A week after the boy’s death, the deadly disease killed his mother, then his 3-year-old sister and grandmother. Unrecognized, the virus, which has a two-to-three week incubation period, continued to spread.
Two people who attended the grandmother’s funeral took it back to their village, and spread it to relatives from other villages. A health worker contracted it and spread it to yet another village.
The virus was identified as Ebola in March but that has done little to slow the rate of contamination. To date, the disease has infected 2,473 people and resulted in 1,350 deaths.
Last week the World Health Organization said the scale of the epidemic had been vastly underestimated and "extraordinary measures" were needed to contain the disease.
"It is deteriorating faster, and moving faster, than we can respond to," MSF (Doctors Without Borders) chief Joanne Liu told reporters in Geneva according to MSN.com.
(Above: an MSF medical worker, wearing protective clothing at an MSF Ebola treatment facility in Kailahun, on August 15, 2014. CARL DE SOUZA/AFP/Getty Images)
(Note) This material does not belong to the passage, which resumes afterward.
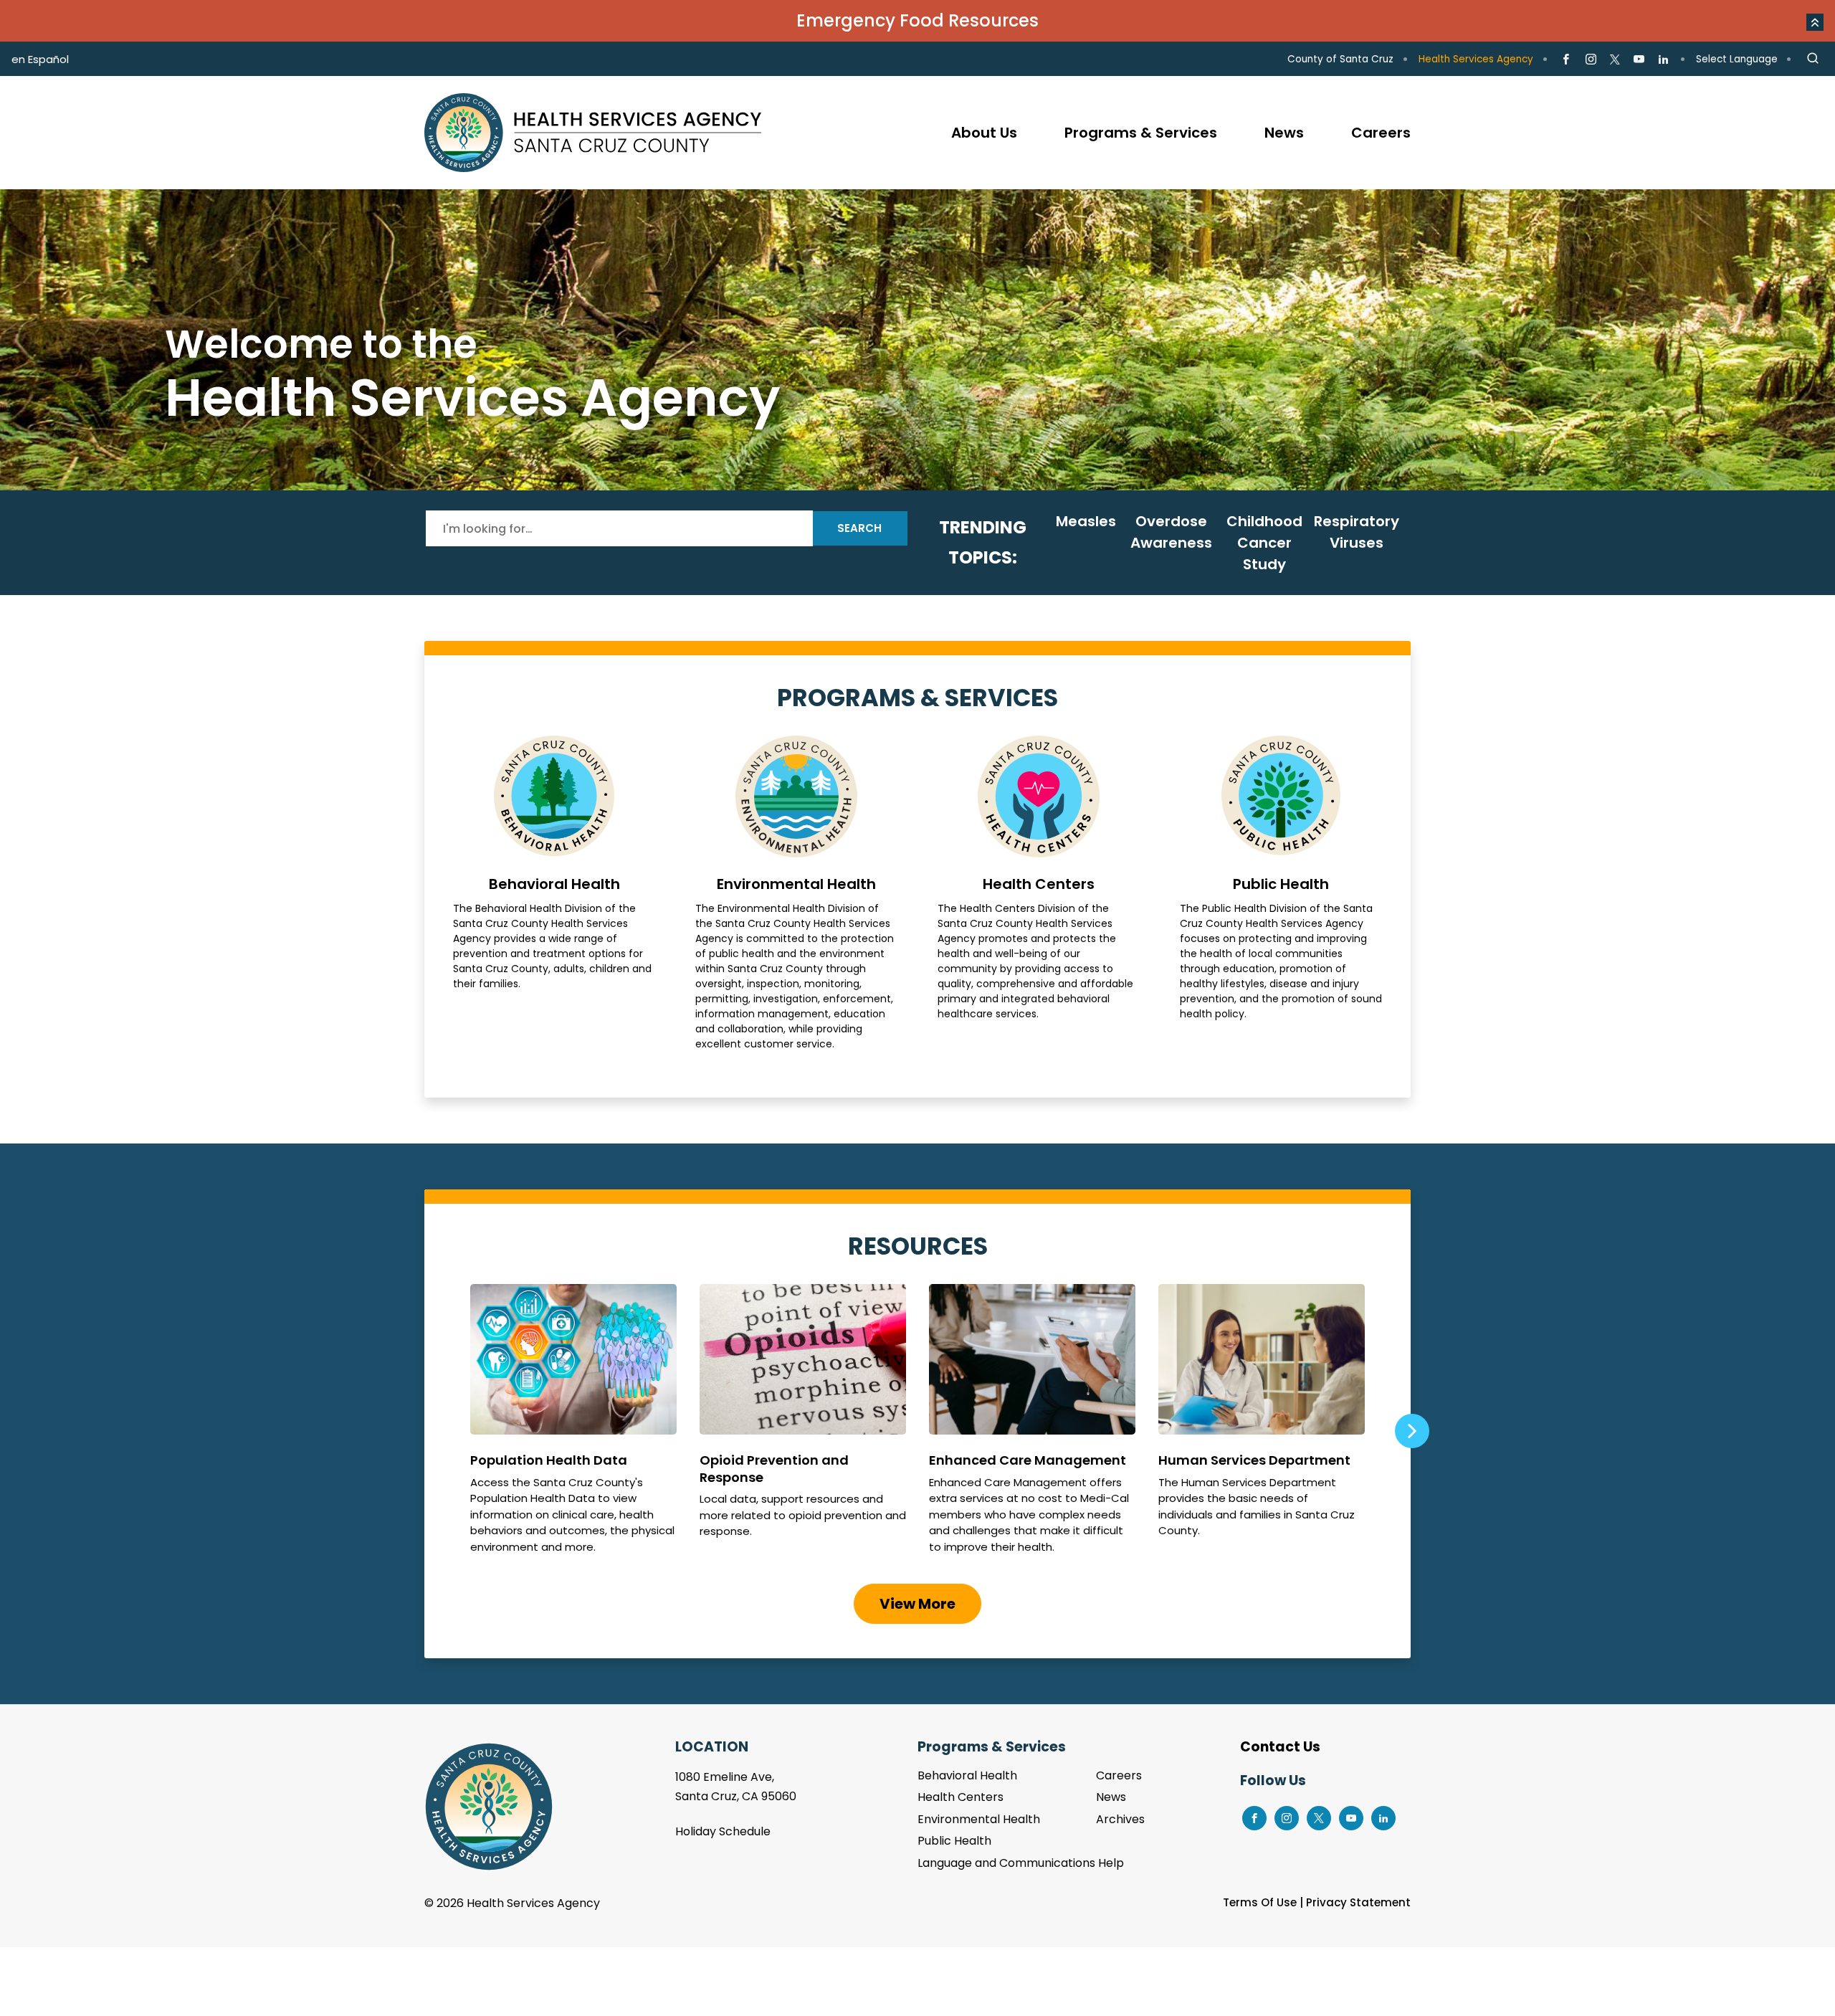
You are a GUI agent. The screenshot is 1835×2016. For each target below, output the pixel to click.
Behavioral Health (554, 893)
The region is awaiting consignments of up to 1,000 doses of the barely-tested drug ZMapp from the United States, while Canada is sending between 800 and 1,000 doses of a vaccine called VSV-EBOV, which has been effective in animals but has never been tested on humans. Results from ZMapp have been mixed, and even if either drug proves to be safe and effective, supplies are inefficient to stem the tide of the outbreak.
“This outbreak doesn't appear to be going away, it's not burning itself out,” says Dr. Eugene Seymour, an MD, MPH and CEO of NanoViricides, Inc., a small Connecticut biotech company that recently resumed its research for the development of an Ebola drug.
The move was prompted by the Ebola crisis in Africa and the fact that Seymour and scientists in the company believe they can potentially fight this disease more effectively than anyone else.